FIN DE SIÈCLE, LA FOTO VA ALLA GUERRA

Foto statiche, soldati congelati in posa con cannoni e uniformi lustre, trincee devastate ricostruite appositamente per imprimere sulle lastre il ricordo di qualcosa che andava ancora immaginato: la rovina e l'orrore della morte in battaglia. La fotografia va alla guerra mostrando tutti i limiti della sua tecnologia originaria. Ma c'è un'evoluzione. Le foto della guerra di Crimea, di Sedan appaiono diverse da quelle della guerra civile americana. Qui l'orrore fa la sua prima comparsa nei cadaveri messi in posa, forse ad arte, in scatti nitidi, i volti dei giovani soldati caduti esprimono il senso della morte violenta che tanti fotoreporter inseguiranno negli anni a venire.

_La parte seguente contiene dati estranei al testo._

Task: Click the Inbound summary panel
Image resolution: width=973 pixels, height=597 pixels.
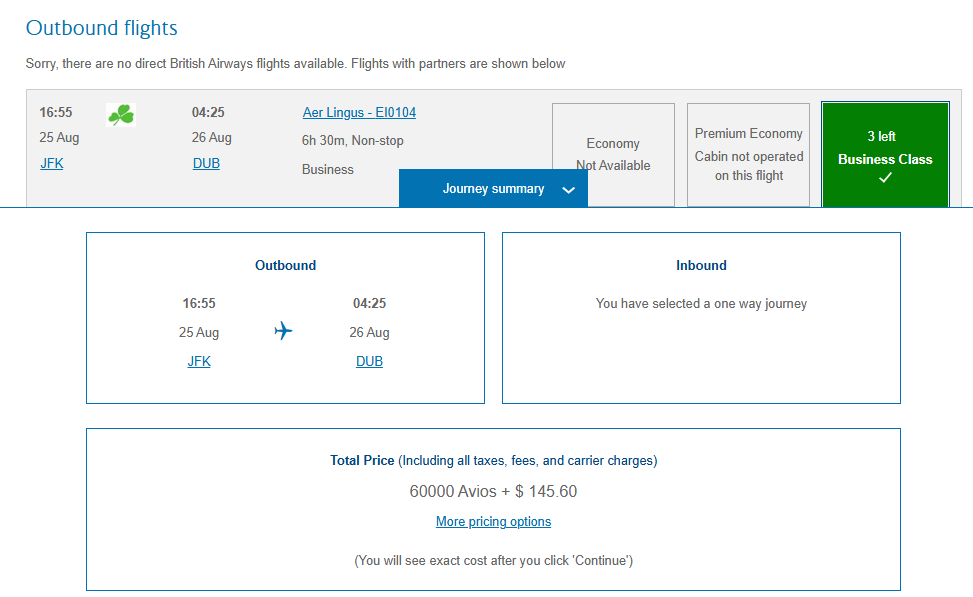Action: click(x=701, y=318)
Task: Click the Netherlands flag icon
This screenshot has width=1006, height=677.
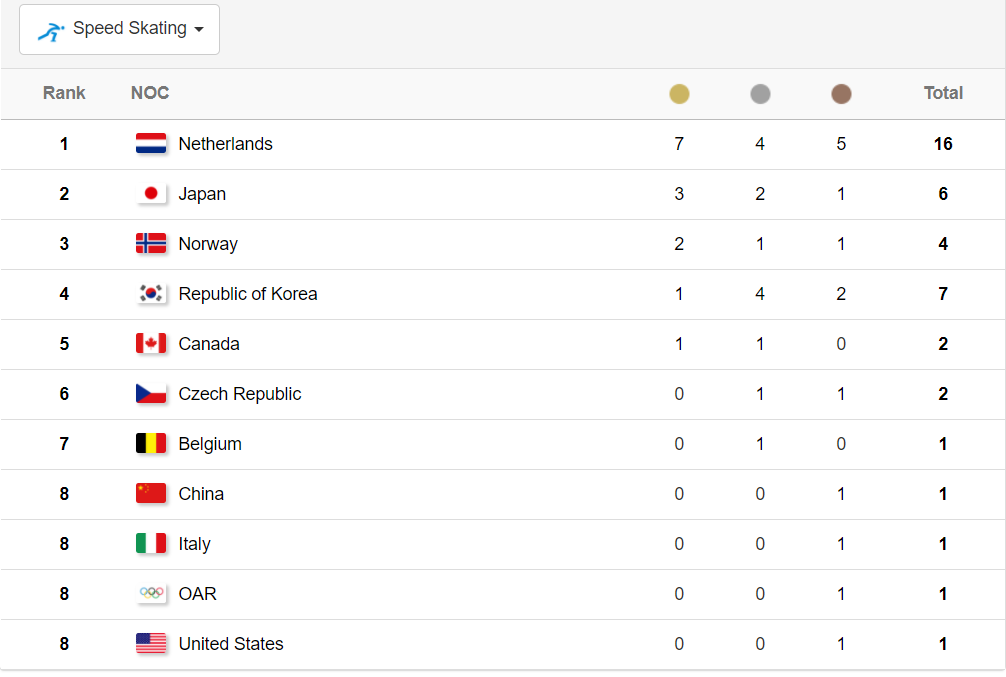Action: 151,143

Gli albori del 900 lo riconfermeranno con le foto di Lorenzo D'Adda a Port Arthur dietro le linee del nascente Impero del Sol levante, quelle dei dirigibili italiani impegnati in Libia nei primi bombardamenti aerei o nei reportage a Cuba e Manila al seguito della nascente potenza americana.

L'era dei fotoreporter al fronte è appena cominciata.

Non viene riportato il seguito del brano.